Michael Prokurat, Alexander Golitzin, Michael D. Peterson

Источник

SERAPHIM OF SAROV

SERAPHIM OF SAROV, monk, ascetic, St. (1759–13 January 1833). Born in Kursk into a family engaged in business, Prokhor Mochin suffered a few childhood calamities from which he was delivered into a life that prepared him for monasticism (q.v.). At age eighteen, he investigated the Pechersk Monastery of the Caves, received the blessing of Hegumen Dositheus, and entered the Monastery of Sarov two years later. Although he was fervent in his monastic life, he soon fell ill (1780), and remained so for three years. On recovering he built a church for the infirmary.

He was tonsured monk on 13 August 1786, and ordained deacon (1788) and priest (1793). In 1794 after the death of his abbot, he went into seclusion for two years to a spot about two hours’ walk from the Monastery. He was attacked by brigands (1804) and left for dead, but on miraculously recovering at the Monastery, returned to his seclusion, now as a stylite of sorts. In 1807 he was offered governance of the Monastery after the new abbot’s death, but went back into his skete to live in silence for three years. He returned to the Monastery in 1810 due to physical weakness and broke his silence, but shut himself in his cell for the next fifteen years.

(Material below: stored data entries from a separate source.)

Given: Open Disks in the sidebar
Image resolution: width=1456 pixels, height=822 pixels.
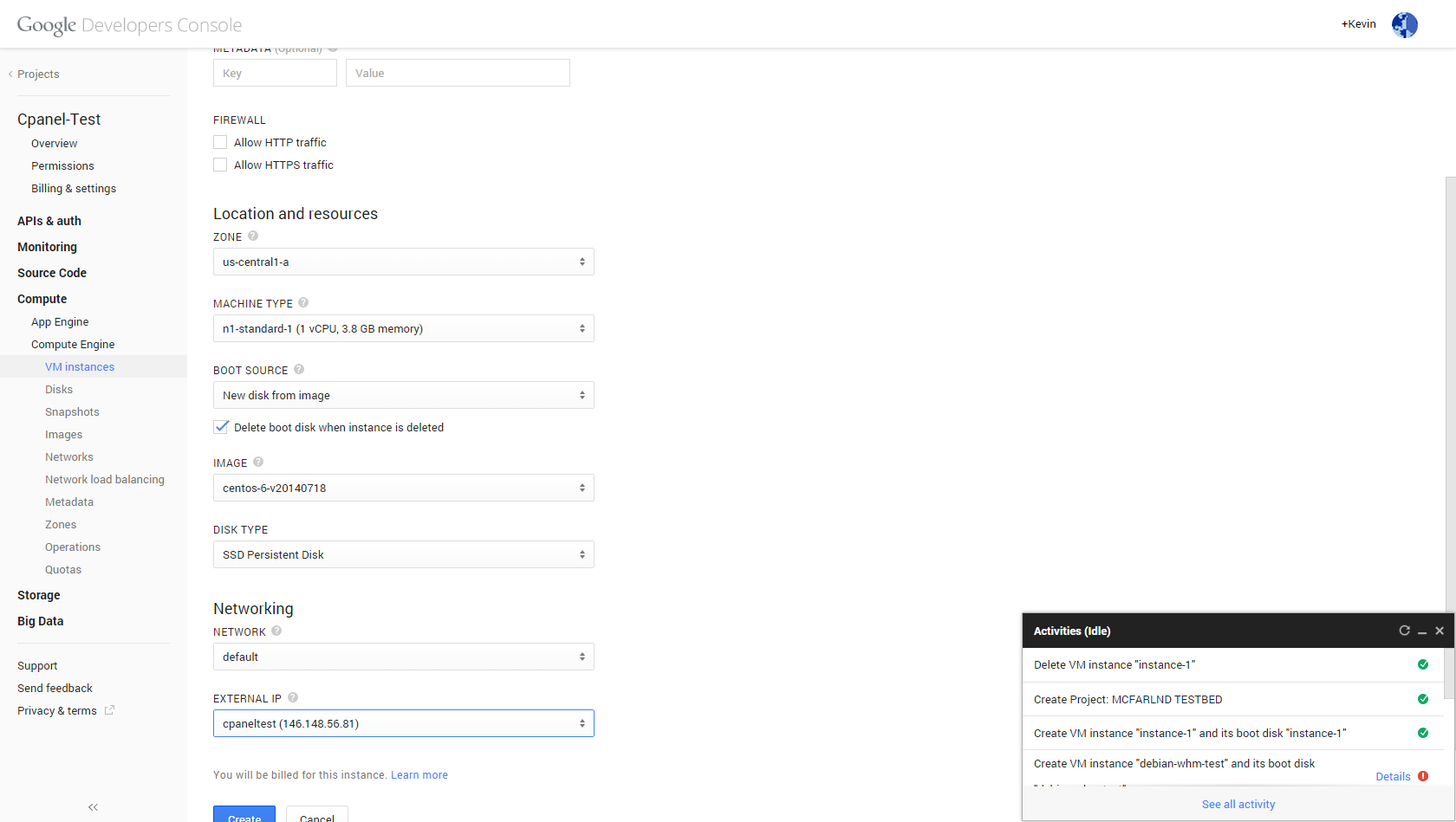Looking at the screenshot, I should click(x=59, y=390).
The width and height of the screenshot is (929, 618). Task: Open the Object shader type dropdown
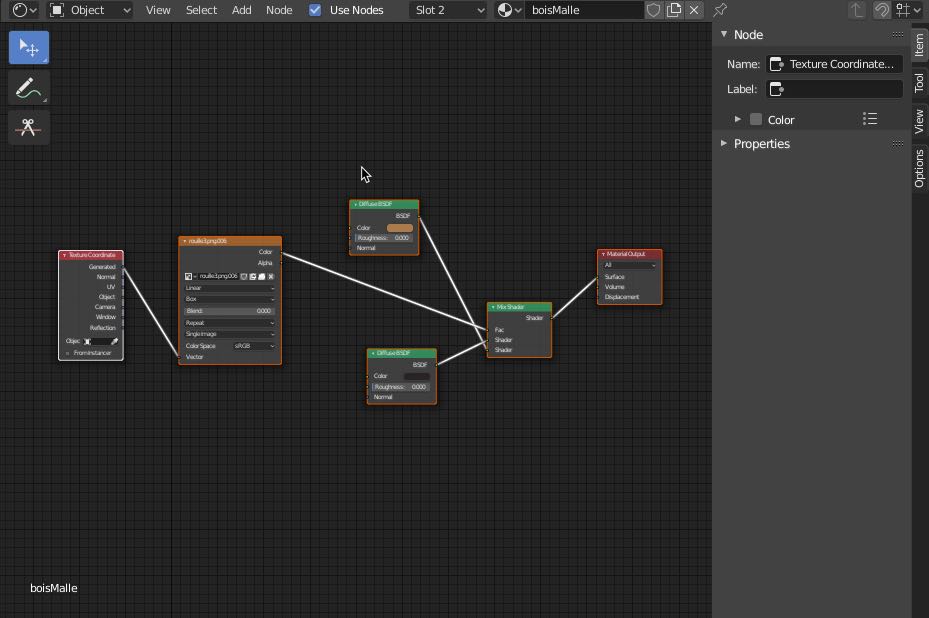(90, 10)
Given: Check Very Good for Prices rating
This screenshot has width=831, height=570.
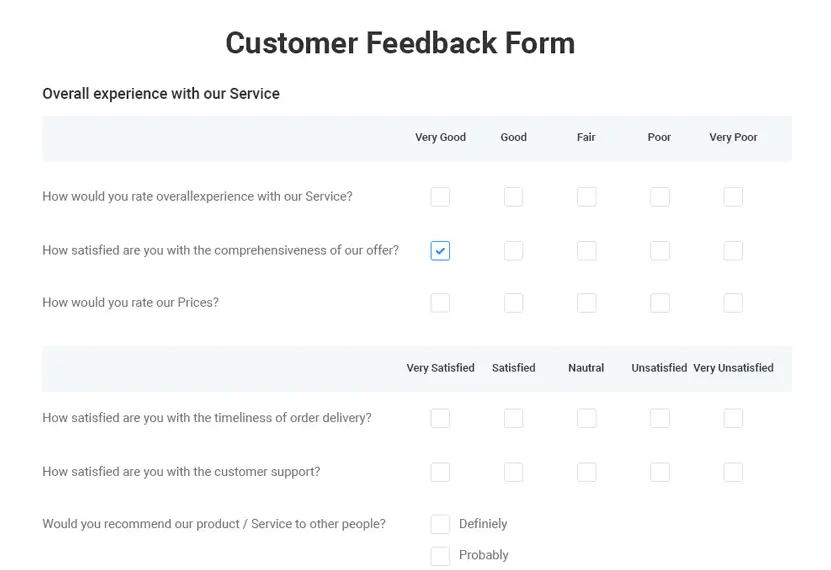Looking at the screenshot, I should [x=440, y=303].
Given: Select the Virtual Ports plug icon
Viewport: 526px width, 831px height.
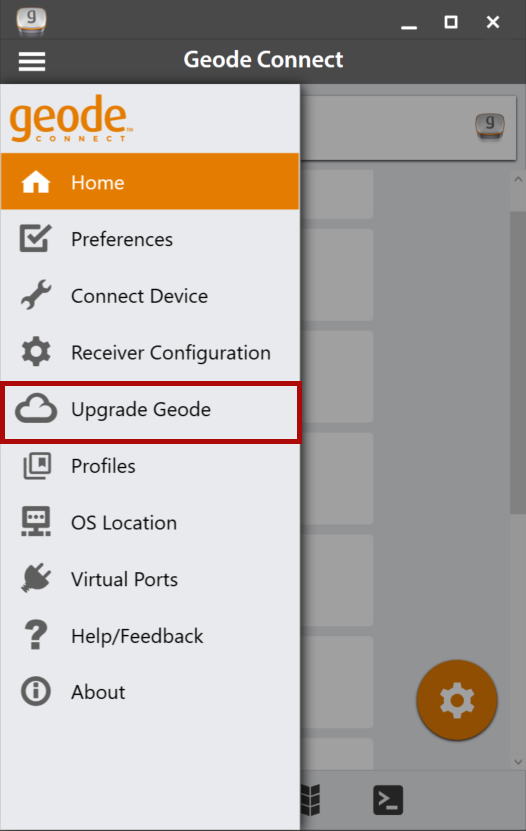Looking at the screenshot, I should click(x=35, y=578).
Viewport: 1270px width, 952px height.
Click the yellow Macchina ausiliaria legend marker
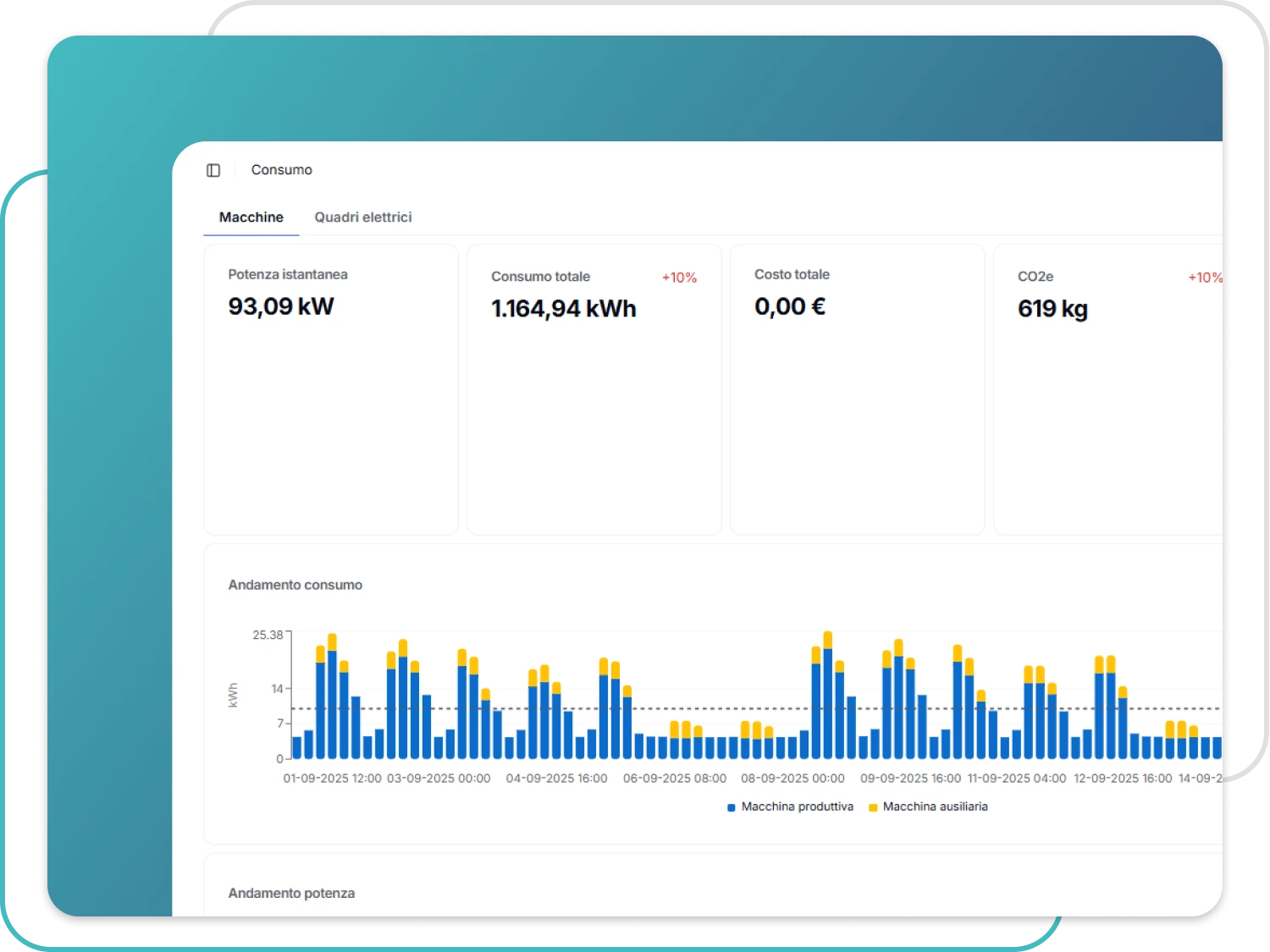tap(873, 807)
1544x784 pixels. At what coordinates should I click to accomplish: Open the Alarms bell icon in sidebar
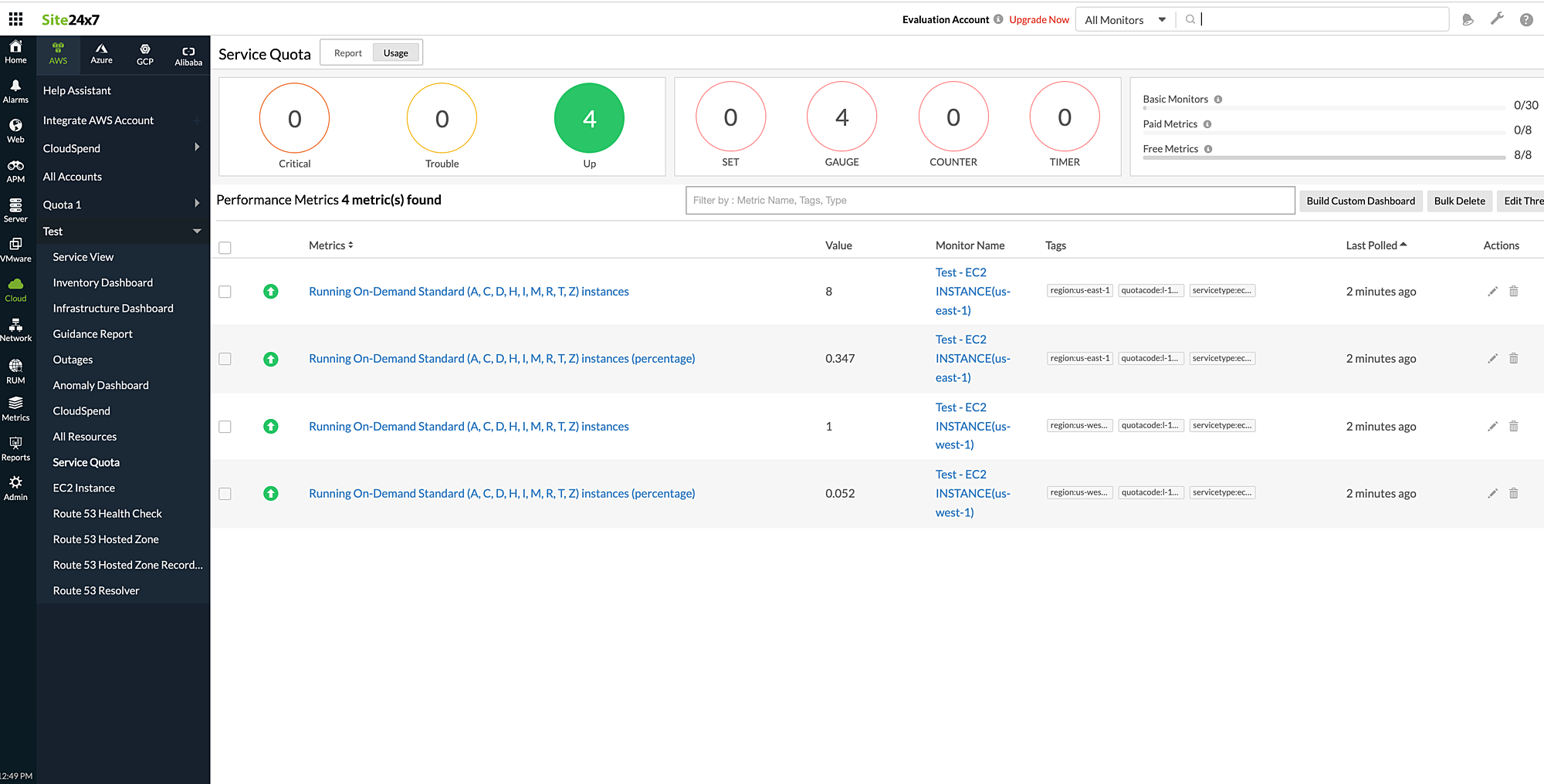[x=15, y=91]
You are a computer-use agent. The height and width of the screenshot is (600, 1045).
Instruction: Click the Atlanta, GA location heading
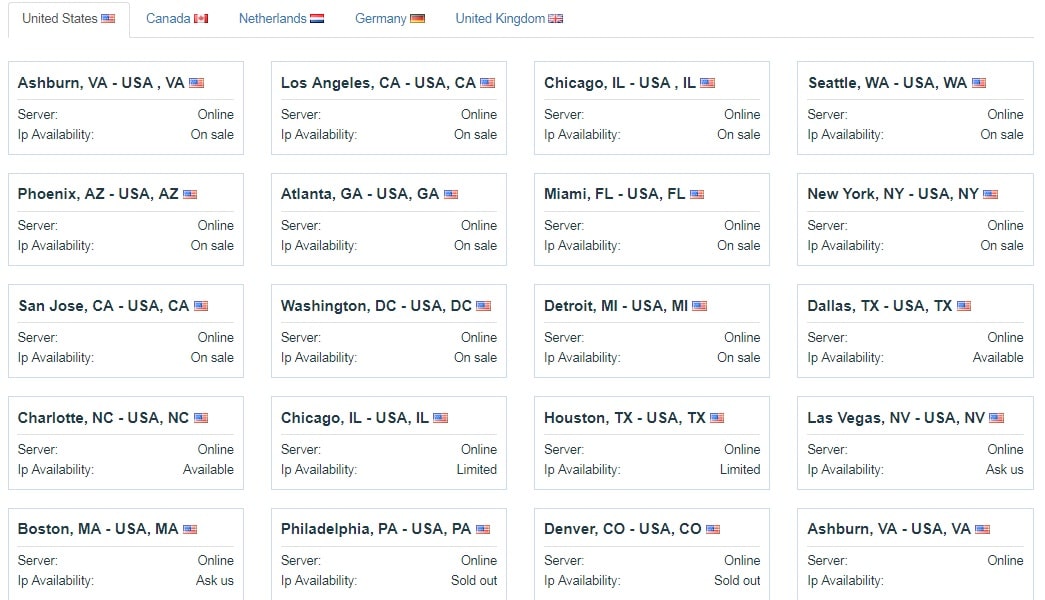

In 1825 Seraphim began the fourth and last phase of his life when he opened the door of his cell to the world. His fame spread quickly, and soon he was sought out by thousands of people who wanted advice, asked for healing (q.v.) and comfort, and repented of their sins (q.v.). His teaching contained nothing novel, the age-old creed of the ascetic: the real purpose of human existence is to acquire the Holy Spirit (q.v.). The quality of Seraphim’s spiritual gifts was memorialized in literature by one of his favorite admirers, Nicholas Motovilov-a beautiful conversation found in almost every lengthy description of Seraphim’s life. His last years were also spent giving direction to the nuns at the convent of Diveyevo, who continued a special veneration of their spiritual father (q.v.) after his death. In spite of caustic opposition to his canonization by Russian intellectuals and the Ober-Procurator Pobedonostsev, Seraphim was canonized in 1903, and remains one of the most venerated of saints in Russia and in the Russian emigration.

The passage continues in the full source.